Stored data
Start of Block

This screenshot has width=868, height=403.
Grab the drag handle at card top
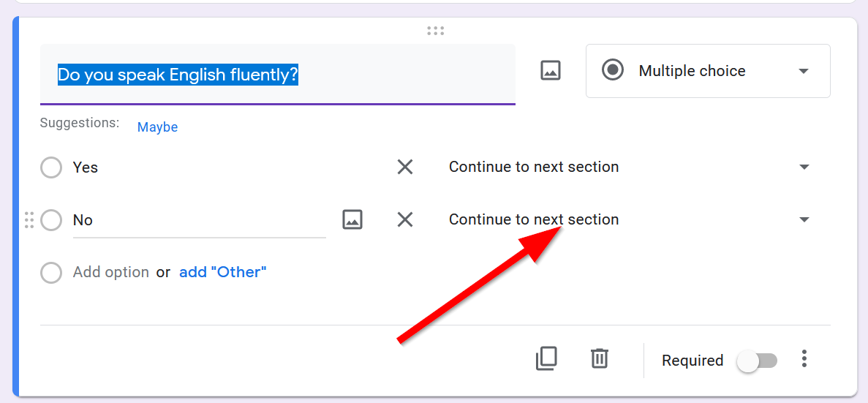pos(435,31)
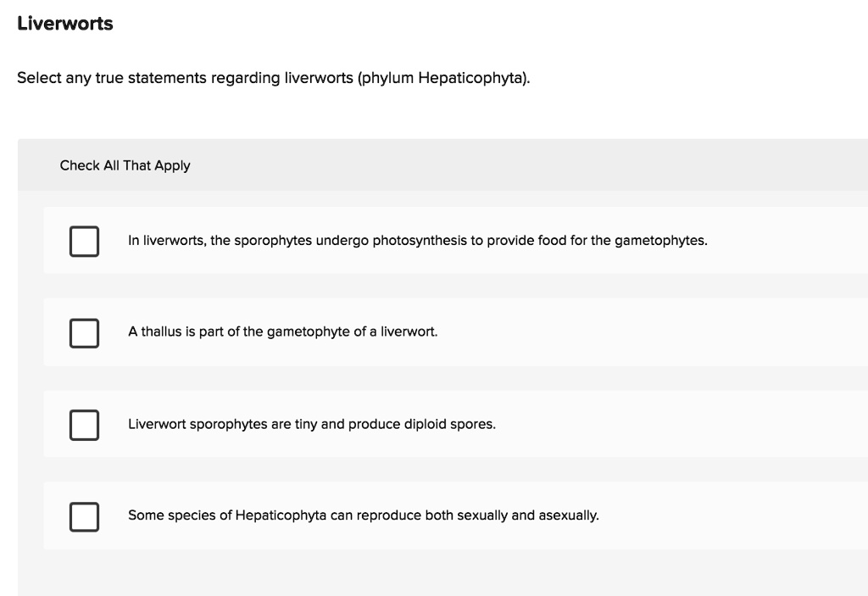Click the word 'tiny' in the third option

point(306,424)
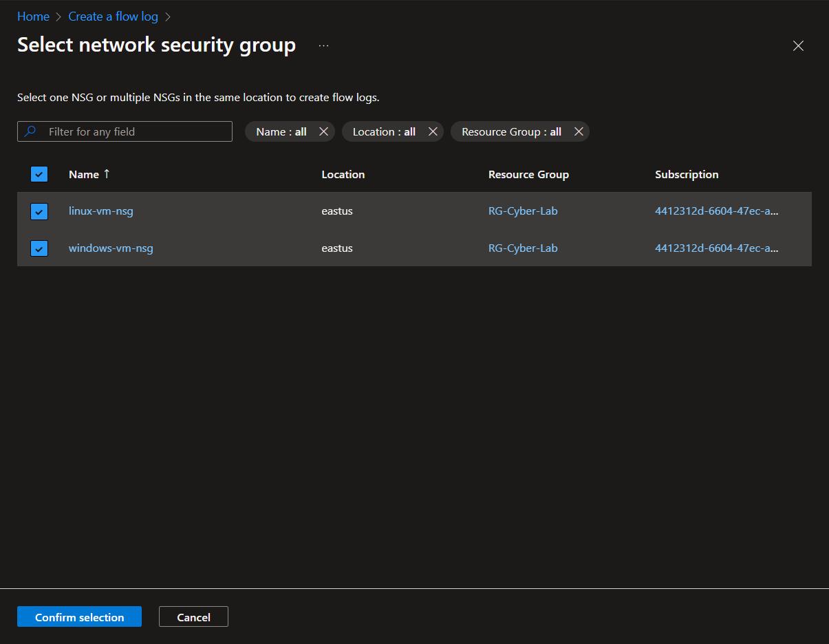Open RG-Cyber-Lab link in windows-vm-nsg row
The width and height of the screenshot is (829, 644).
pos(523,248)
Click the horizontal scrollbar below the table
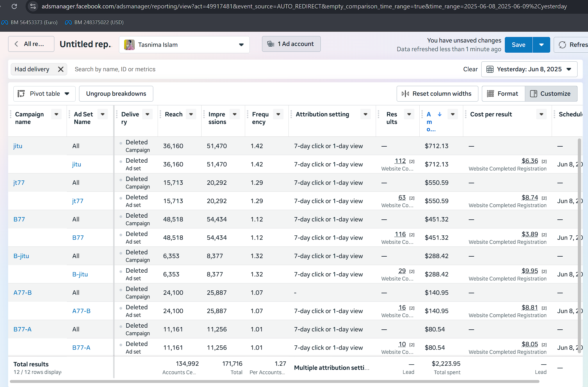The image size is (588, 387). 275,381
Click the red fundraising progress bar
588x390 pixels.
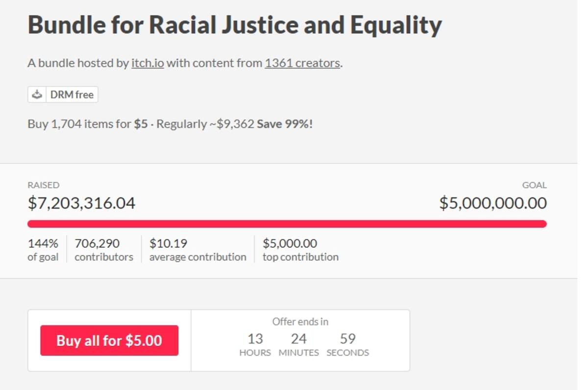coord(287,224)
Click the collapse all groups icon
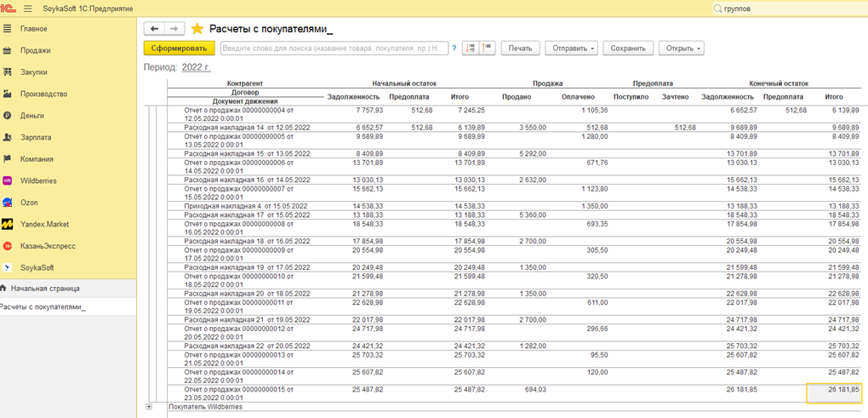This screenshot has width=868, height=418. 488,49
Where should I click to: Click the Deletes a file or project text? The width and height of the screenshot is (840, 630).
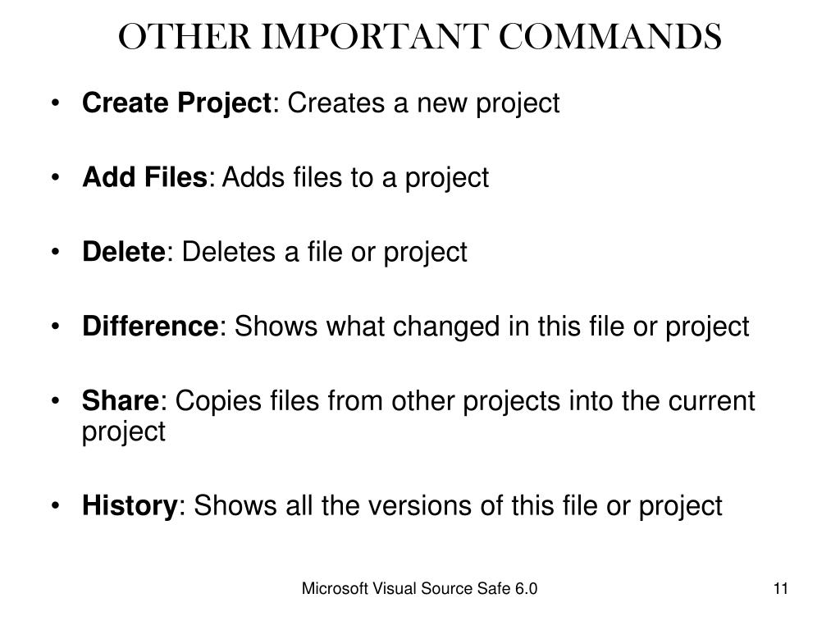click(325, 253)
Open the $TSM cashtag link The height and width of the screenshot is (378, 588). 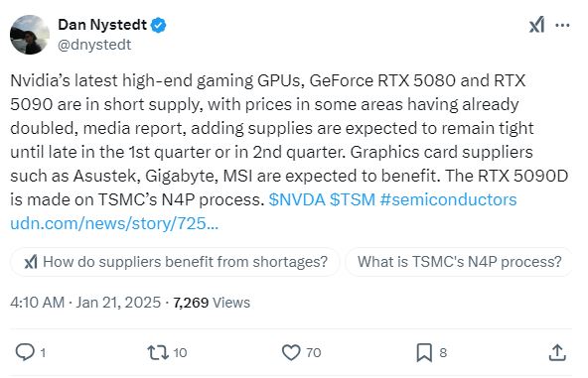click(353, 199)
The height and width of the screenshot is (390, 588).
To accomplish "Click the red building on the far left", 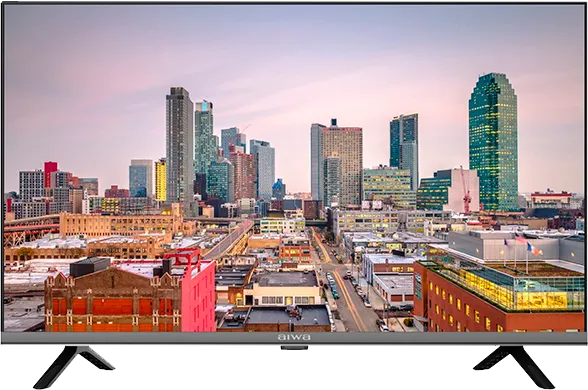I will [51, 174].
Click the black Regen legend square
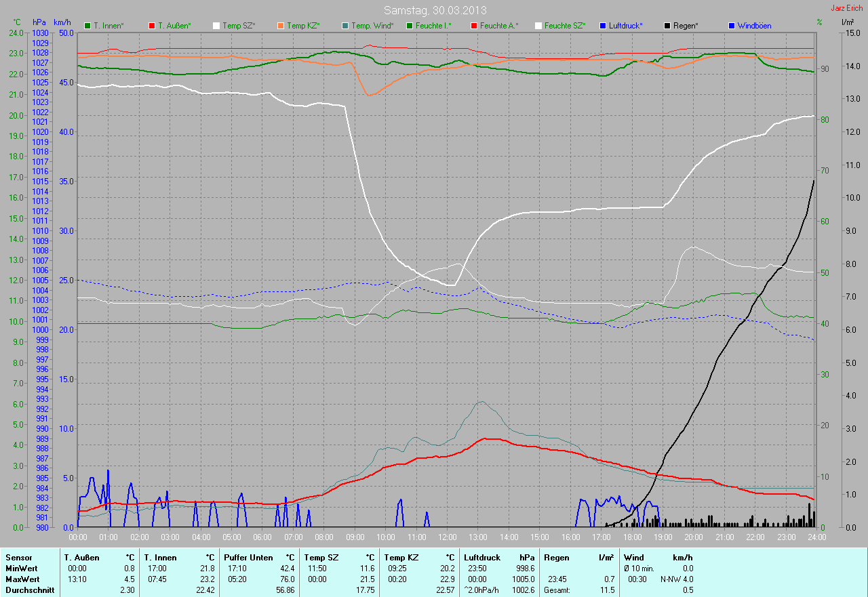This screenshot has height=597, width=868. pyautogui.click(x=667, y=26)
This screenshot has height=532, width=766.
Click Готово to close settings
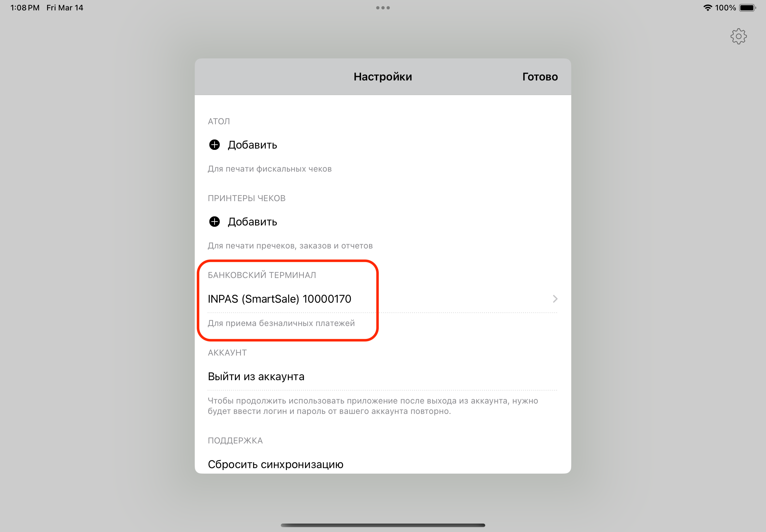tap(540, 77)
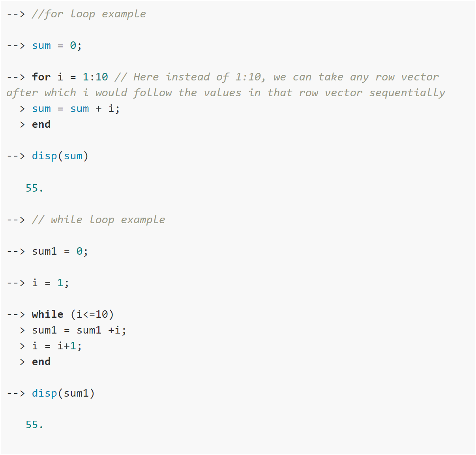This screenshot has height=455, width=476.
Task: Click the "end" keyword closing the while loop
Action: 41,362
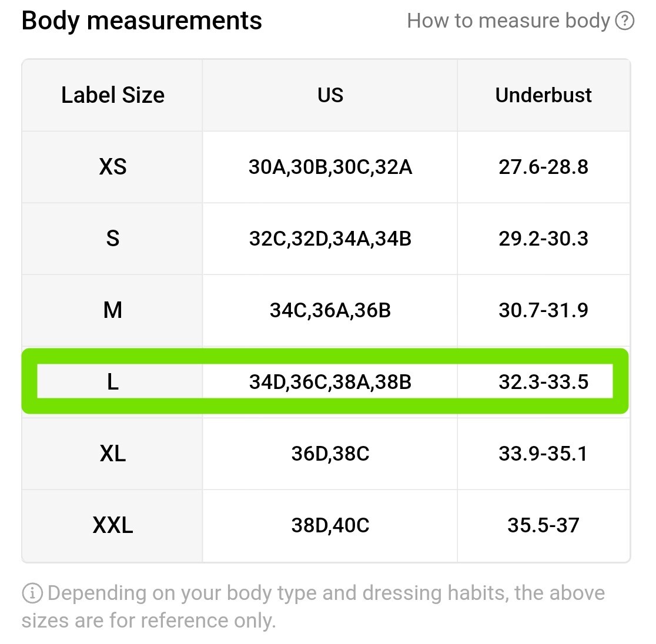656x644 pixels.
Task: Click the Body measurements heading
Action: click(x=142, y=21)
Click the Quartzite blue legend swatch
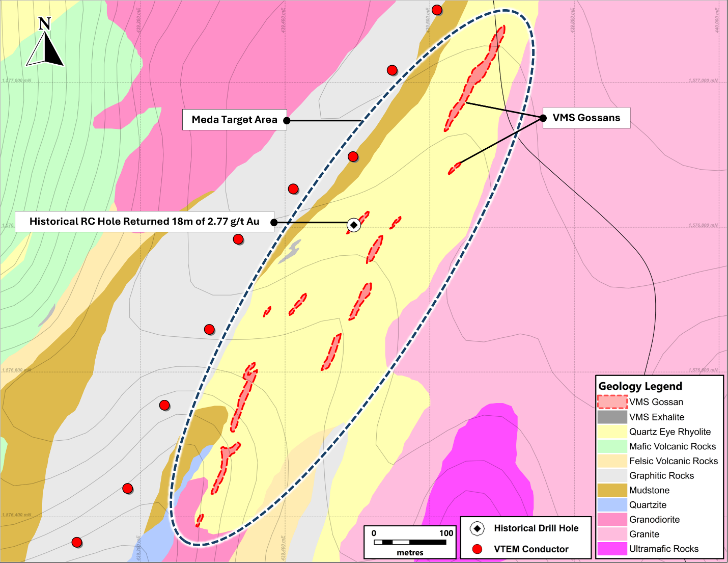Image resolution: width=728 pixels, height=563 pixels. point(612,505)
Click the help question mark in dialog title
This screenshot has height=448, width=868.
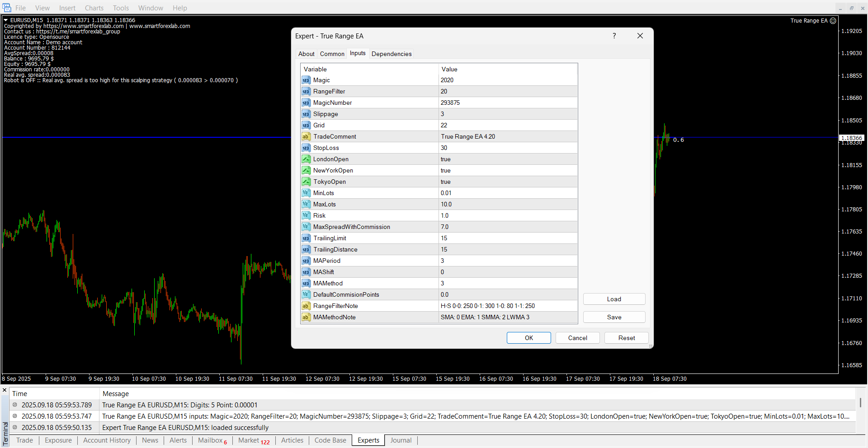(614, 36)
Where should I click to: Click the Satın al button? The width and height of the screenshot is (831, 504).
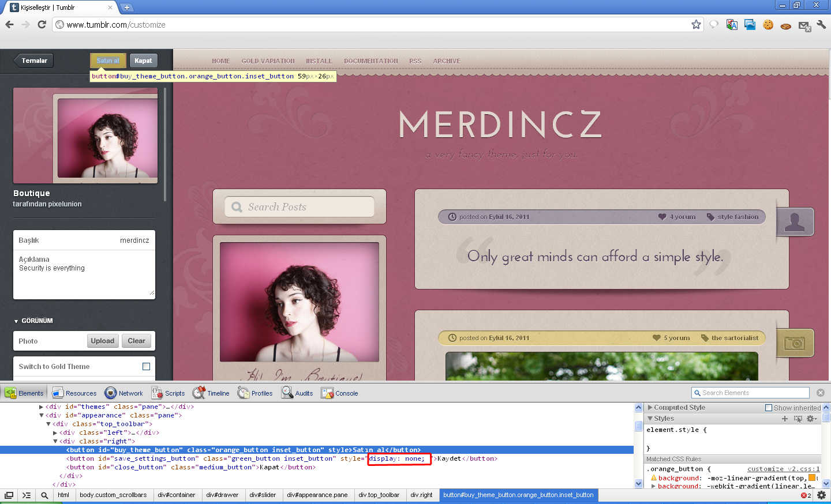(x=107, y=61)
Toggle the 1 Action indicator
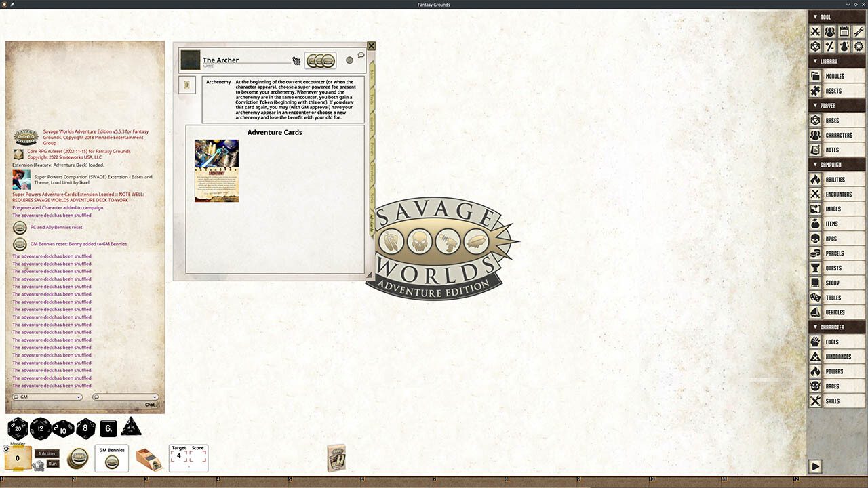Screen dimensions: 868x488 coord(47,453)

End of Block

> _Task instructions_: With the pictures omitted, print precisely the lines from the one with "This screenshot has height=532, width=766." to the final line of the records, both included.

> _Problem solution_:
This screenshot has height=532, width=766.
Click Готово to close settings
tap(540, 77)
This screenshot has height=455, width=476.
Task: Click the "end" keyword closing the while loop
Action: 41,362
656x644 pixels.
Task: Click the Body measurements heading
Action: click(x=142, y=21)
Click the Quartzite blue legend swatch
Image resolution: width=728 pixels, height=563 pixels. point(612,505)
Click the help question mark in dialog title
This screenshot has height=448, width=868.
(614, 36)
Where should I click to: Click the Satın al button? The width and height of the screenshot is (831, 504).
(x=107, y=61)
Toggle the 1 Action indicator
Screen dimensions: 868x488 coord(47,453)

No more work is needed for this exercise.